I’ve been doing these Fab Fifties Friday posts for a while now and I realized that Roger Corman has only appeared once! For such a prolific filmmaker that seems weird. With that in mind I thought it was about time to take a look at another of his flicks.
The Wasp Woman is a cautionary tale of vanity and the dangers of science run amok! Janice Starlin is a successful business woman who runs a cosmetics company. The movie starts off with a meeting where she is discussing declining sales with the board of directors. They point out that the problems started when she stopped advertising the products herself. In an ironic twist it seems that the only person concerned about her getting older is Janice. This makes her an easy target for a scientist named Zinthrop who shows up with a miracle cure. His idea? Using the royal jelly from a queen wasp to reverse the aging process!
Do I need to tell you how horribly this goes wrong? Well I’m going to. Things go sideways when Zinthrop is in an accident and Starlin starts using a concentrated version of the formula because she is impatient to see the results. This has the side effect of turning her into a wasp woman that paralyzes and eats her victims. Seriously they never find any of the bodies so she must be munching them down… but yet keeps her girlish figure! If you have ever seen a monster movie you know this doesn’t end well.

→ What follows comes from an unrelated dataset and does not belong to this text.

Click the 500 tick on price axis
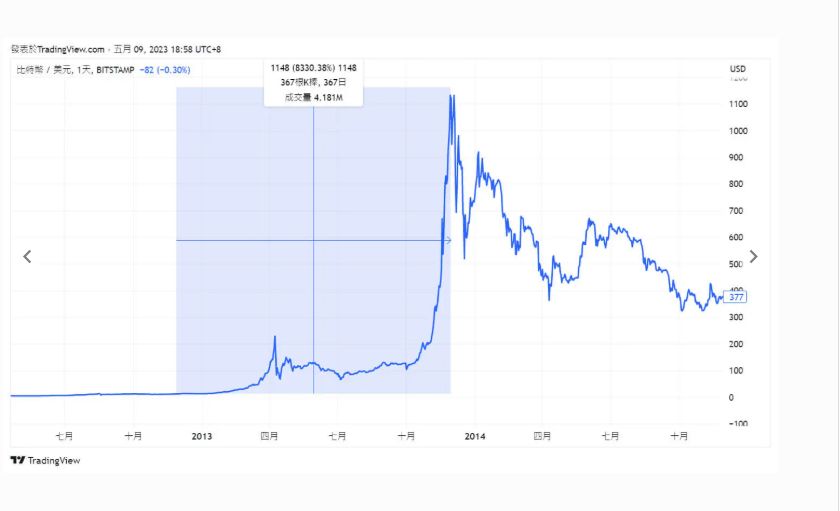click(x=736, y=264)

The Wasp Woman is an excellent example of why Roger Corman was a successful filmmaker. The story is simple, but well thought out. There is a formula to these things and they normally involve a flawed character that engages in dangerous behavior leading to bad things happening. Here we have Starlin struggling with her internal issues and grasping onto the research of Zinthrop as a cure all. What makes Corman so much better at this is that his script makes Starlin a sympathetic character. She could have been vain and unlikeable, but they take the time to show her vulnerability and desperation. This makes for a more balanced character that engages the audience. Far too many filmmakers considered movies like this fodder for the drive-in crowd, but Corman is trying to make a movie with real characters and it shows.
Being a complete nerd, I noticed and appreciated how the filmmakers cut corners without making it too noticeable. Pay attention and you will notice how few locations there are as they clearly shot most of this on a couple of sets. There is an effort made to make the same walls look different, but it is clear what they were up to. When they do venture outside it is either stock footage or new footage shot without sound to save money. None of this hurts the story at all and I’m not complaining. I like pointing it out because I’ve seen it done horribly by other filmmakers, but Corman is one of those guys that knows how to make it work.
Since this is a monster movie, we have to talk creature effects. For a low budget horror flick from the late fifties I was satisfied with what we get. It is clearly just the actress wearing a mask and gloves, but they are nice looking. As much as I dig the rubber suit craziness that we get elsewhere not every movie has the budget for that sort of thing. The kills are all offscreen and we don’t really see any bodies. But that is typical of a movie from the fifties.
I love this movie. Cheaply made and cheesy as hell, even by Corman standards, The Wasp Woman knows what it is and is the best version of that. I’ve said this before and will say it here again. Not everything needs to be art, sometimes being fun is good enough. I highly recommend this gem from one of the greatest and most prolific independent filmmakers of all time.
Note: Instead of a trailer I've linked the entire movie above.